### Source
□ □ □
And why must one be called "sad and needy" by consulting others to help clarify one's own identity?

Pretty sure this was the main reason Yor responded to my review. He felt personally attacked by Death Rock calling people who look to religion as sad and needy. You know he felt attacked enough to respond and quote only this insult by Death Rock when Death Rock previous to this used the slurs "retard" and "homo". Yor didn't have any problem with that because Death Rock didn't call people who need religion those things. He was mostly just talking about Bright Boy and, um, uh, Grunion Guy? Wait a second! Death Rock's a fucking jerk! How dare he?!

Yor quotes Death Rock by pulling "sad and needy" but the real quote was "Bruce Willis bought into it because he was just as sad and needy for defining as Mr. Glass." So Death Rock didn't describe a person as "sad and needy" for looking outward to clarify who they were. Death Rock was saying Bruce Willis was sad because of all the reasons Death Rock outlined earlier: bad marriage, loss of heroic feeling as a high school football star, survivor's guilt from the train accident. And Willis was also "needy for defining" or, more clearly, needy for meaning in his life. Death Rock wasn't saying Willis was needy! He was "needy for definition"! He was needy for meaning! That's on my writing, I suppose. It wasn't super clear and that whole "sad and needy" would have set off the defense sirens of anybody who knows in their heart that they are, in fact, sad and needy!

Okay, that was a cheap shot at Yor. Sorry, Yor! But you probably deserved it.

(I found it ironic that Death Rock found the most pleasure in drinking "like a Mexican whore." Is he not relying upon the identity of a stereotype to define his desire? You would think someone so critical of Mr. Unbreakable's search for happiness and identity would choose his words more carefully.)

Oh shit! You got him, Yor! You fucking nailed him! How dare Death Rock use a descriptive yet racially and sex worker negatively insensitive simile to describe one of his only passions in life (the others being The Dukes of Hazzard, beating the shit out of people, and Slayer)! I sometimes wonder how much Yor comprehends when he's reading a text and how much he's just looking for things that either share his confirmation bias so he can blast his load all over the back cover photo of C.S. Lewis or for things that are diametrically opposed to what makes him shoot his load on boudoir line drawings of C.S. Lewis in skimpy undergarments? "Is he not relying upon the identity of a stereotype to define his desire?" Um, no. He wasn't. He was just being colorful! And racist. And misogynist! Sheesh! Maybe stop being okay with all the casual gross shit Death Rock spews just to argue your points!

It seems he has many issues, but alas, this is not the focus of my letter.

That's better! I'm glad Yor noticed Death Rock has many issues. Also I'm glad it wasn't the focus of his letter. Best to just ignore it. Especially the part of Death Rock's issues which remind people that I wrote those things! I mean younger me wrote them. That guy isn't even me anymore! I wish he'd stop getting me in trouble!
□ □ □
### Data supplied
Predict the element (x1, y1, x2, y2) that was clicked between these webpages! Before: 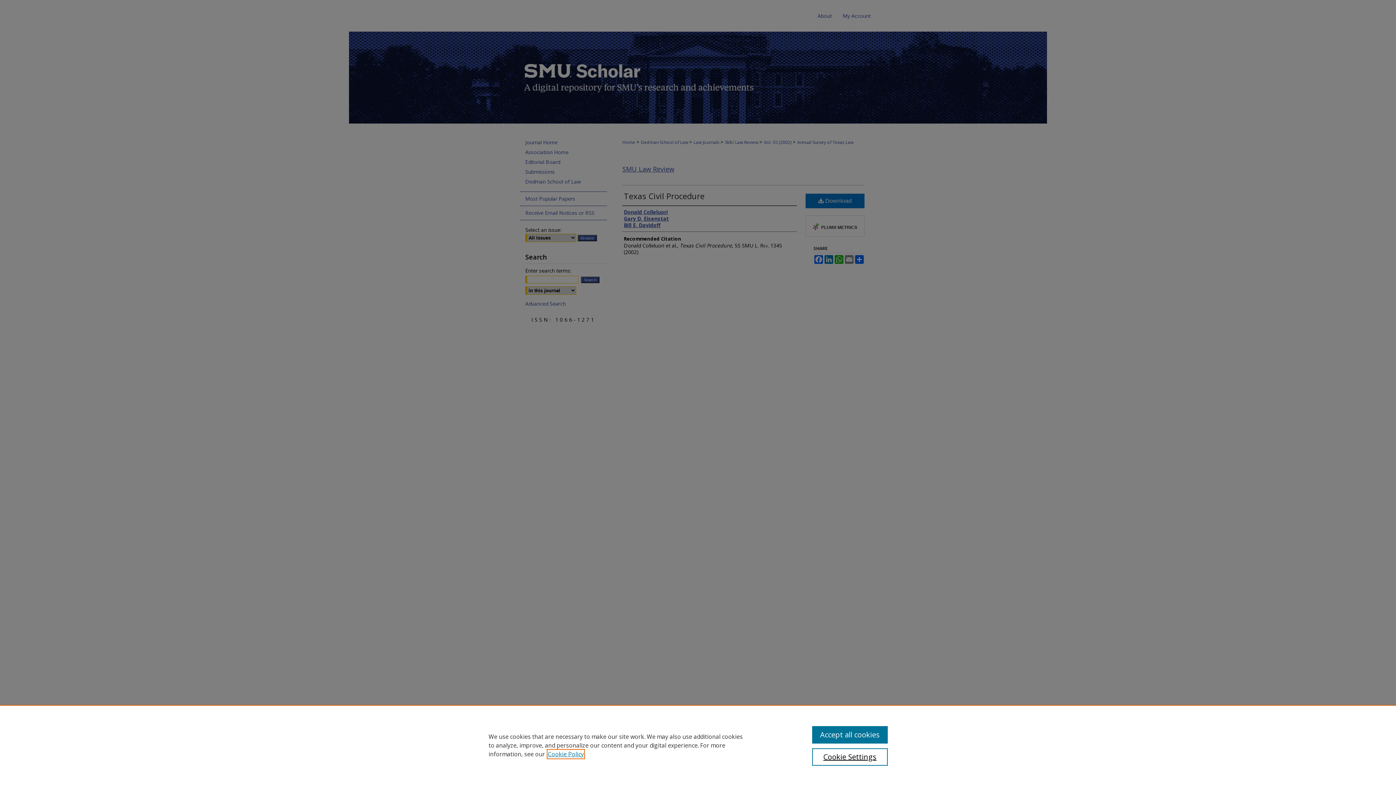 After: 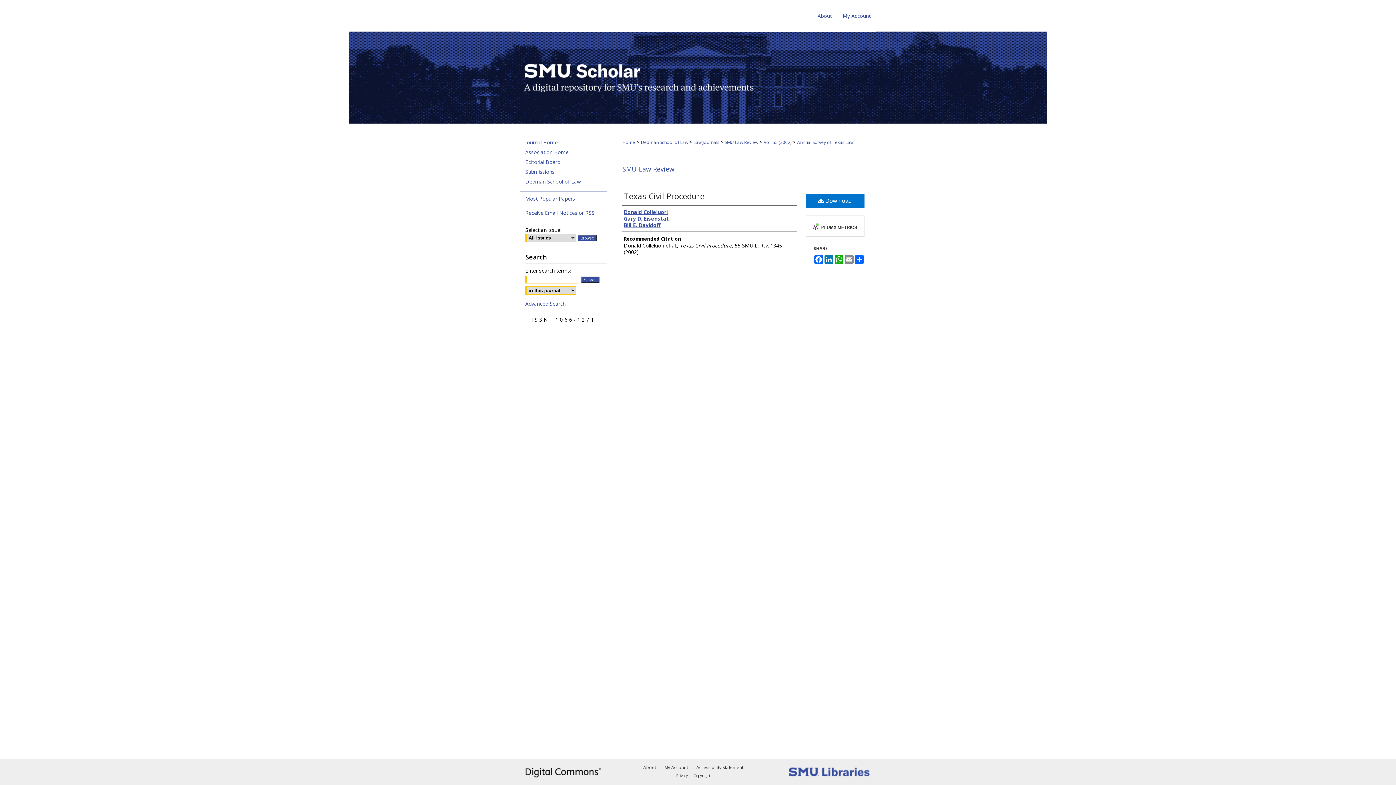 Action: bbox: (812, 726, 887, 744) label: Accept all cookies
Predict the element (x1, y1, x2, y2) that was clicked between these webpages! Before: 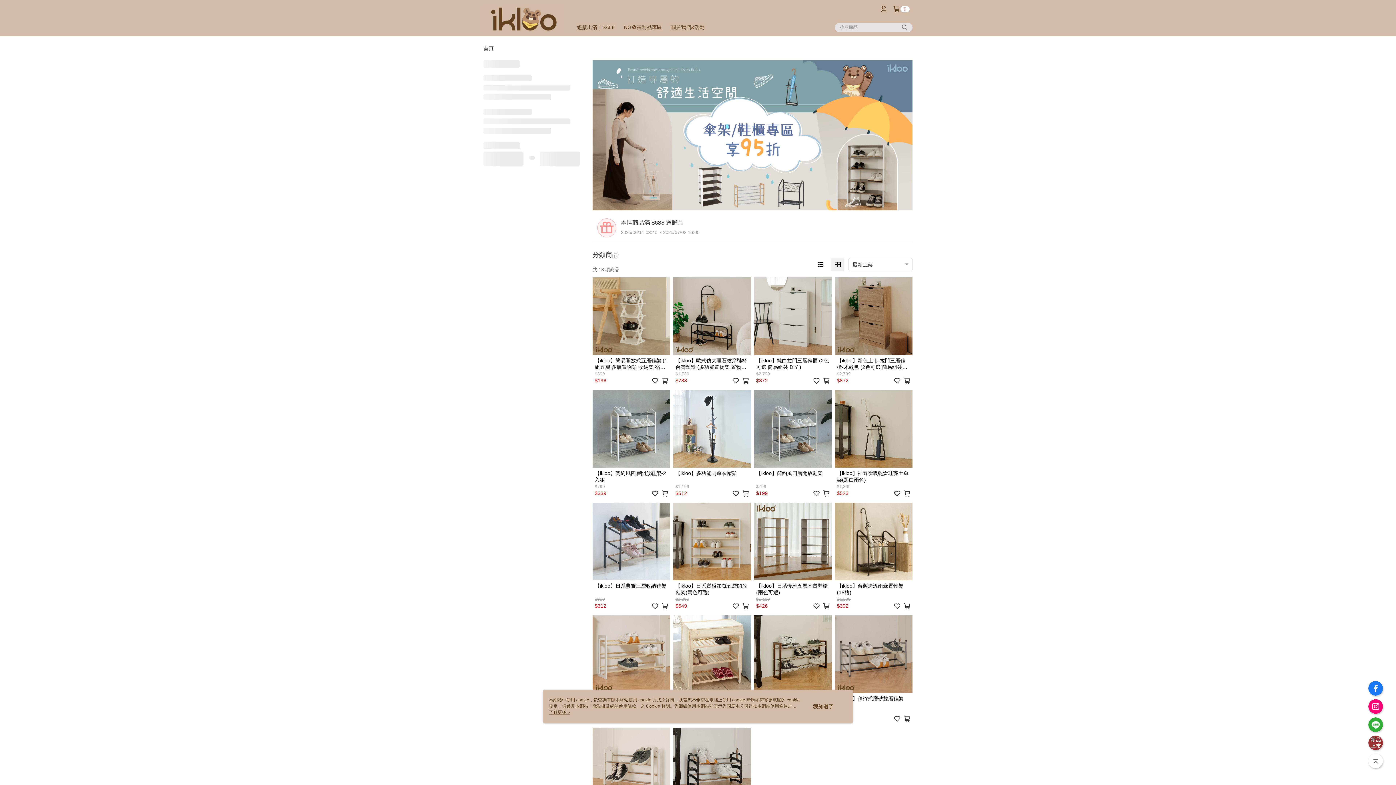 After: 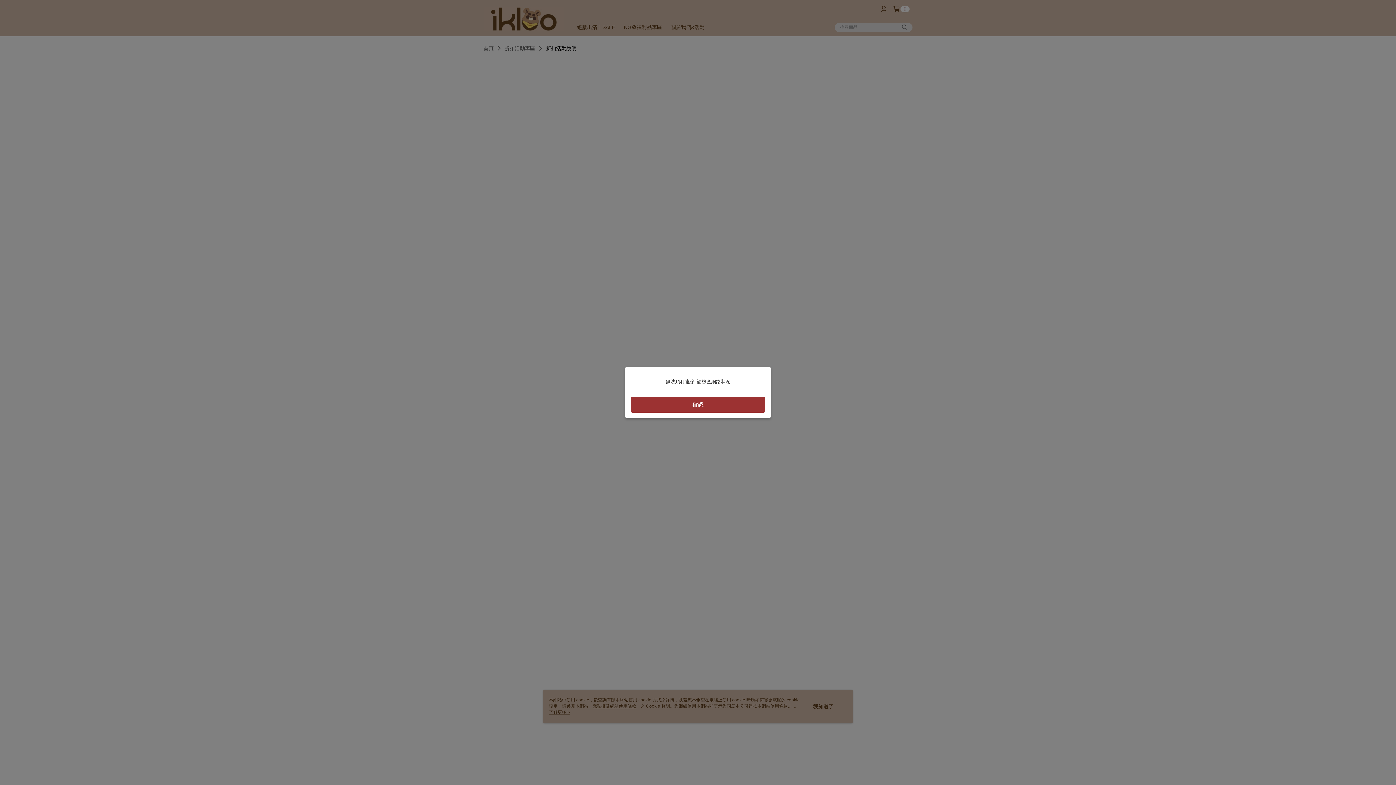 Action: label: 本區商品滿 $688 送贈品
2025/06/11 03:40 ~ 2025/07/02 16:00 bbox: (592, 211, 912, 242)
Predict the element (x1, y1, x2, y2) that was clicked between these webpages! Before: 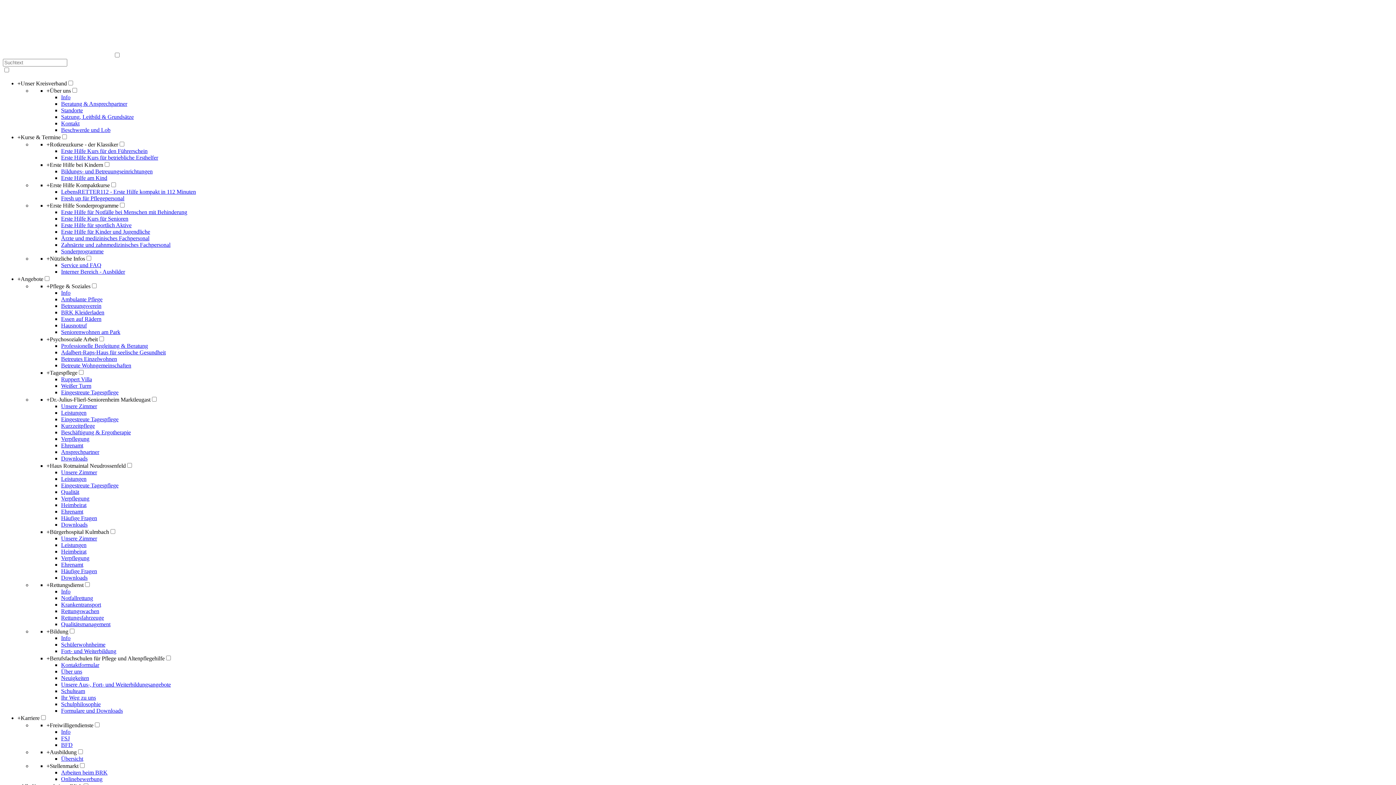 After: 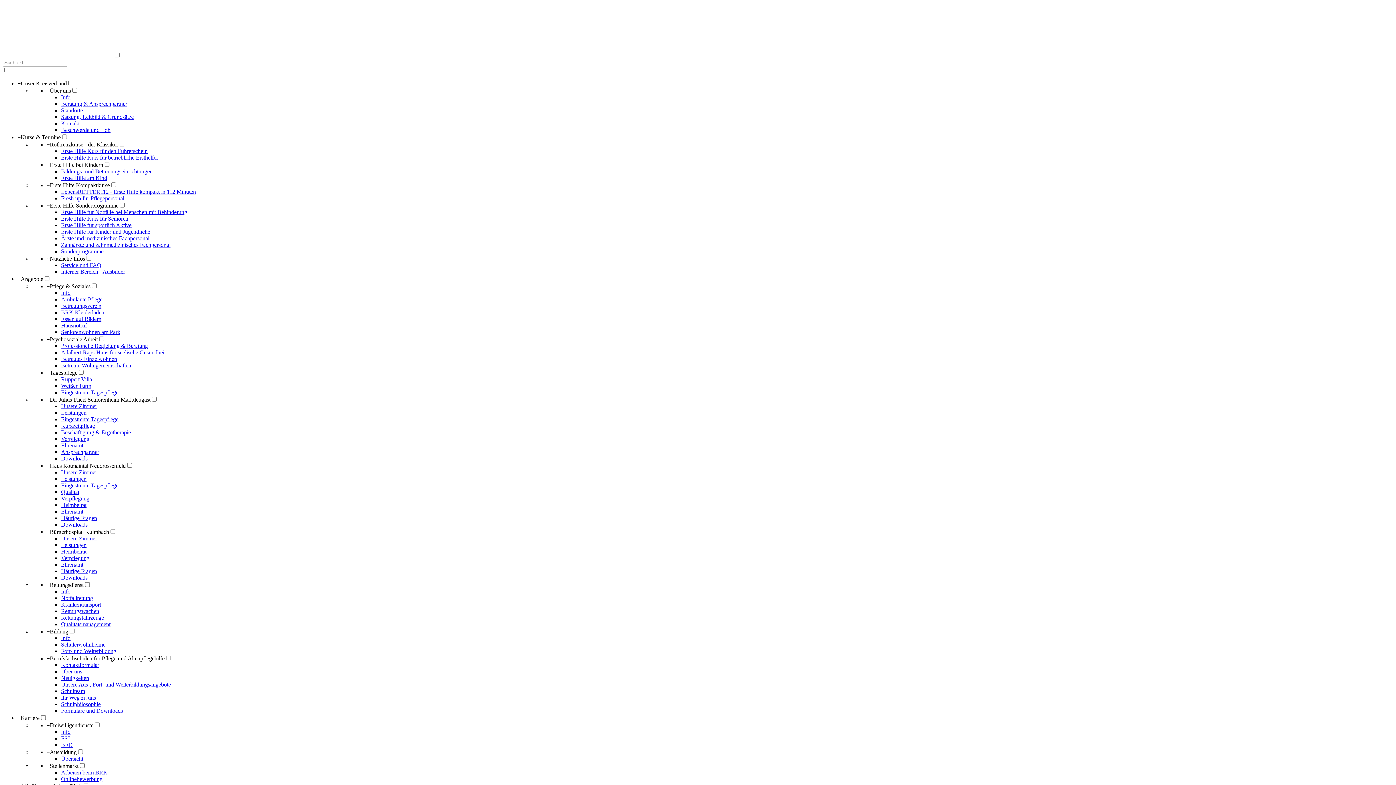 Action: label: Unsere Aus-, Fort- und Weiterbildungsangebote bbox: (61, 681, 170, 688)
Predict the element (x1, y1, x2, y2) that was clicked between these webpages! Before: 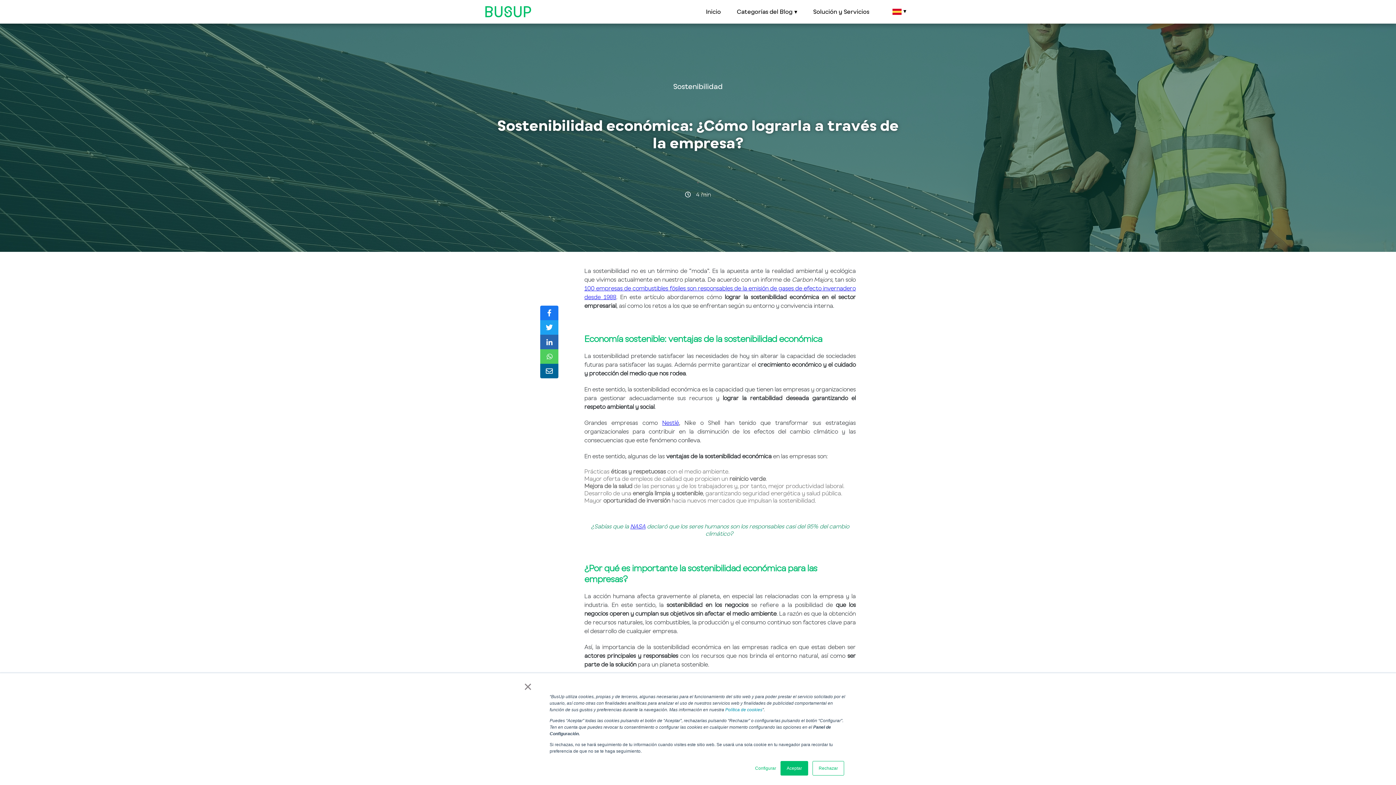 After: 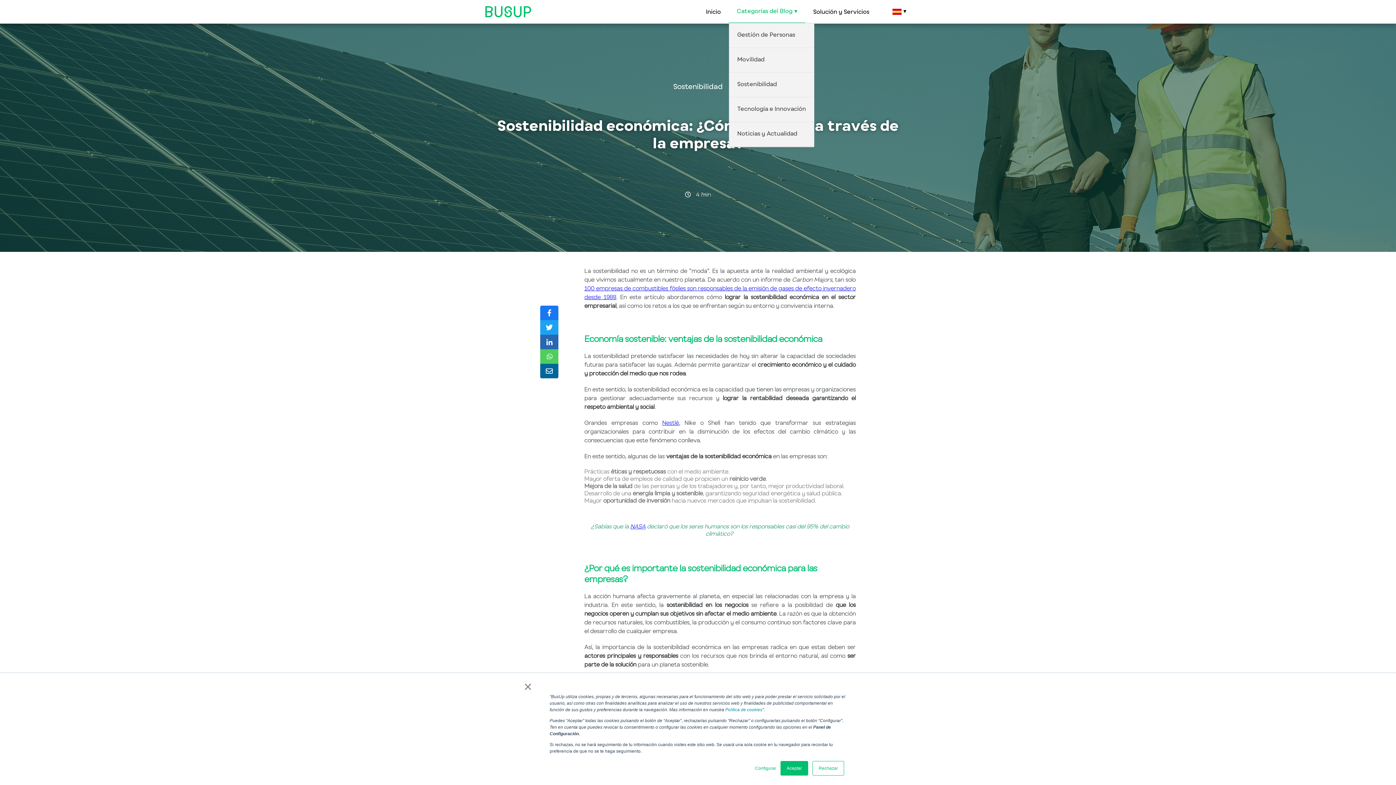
□ □ □
Quote the reply to Yor's letter word for word between "Yor quotes Death" and "sad and needy!", inclusive.

### The result
Yor quotes Death Rock by pulling "sad and needy" but the real quote was "Bruce Willis bought into it because he was just as sad and needy for defining as Mr. Glass." So Death Rock didn't describe a person as "sad and needy" for looking outward to clarify who they were. Death Rock was saying Bruce Willis was sad because of all the reasons Death Rock outlined earlier: bad marriage, loss of heroic feeling as a high school football star, survivor's guilt from the train accident. And Willis was also "needy for defining" or, more clearly, needy for meaning in his life. Death Rock wasn't saying Willis was needy! He was "needy for definition"! He was needy for meaning! That's on my writing, I suppose. It wasn't super clear and that whole "sad and needy" would have set off the defense sirens of anybody who knows in their heart that they are, in fact, sad and needy!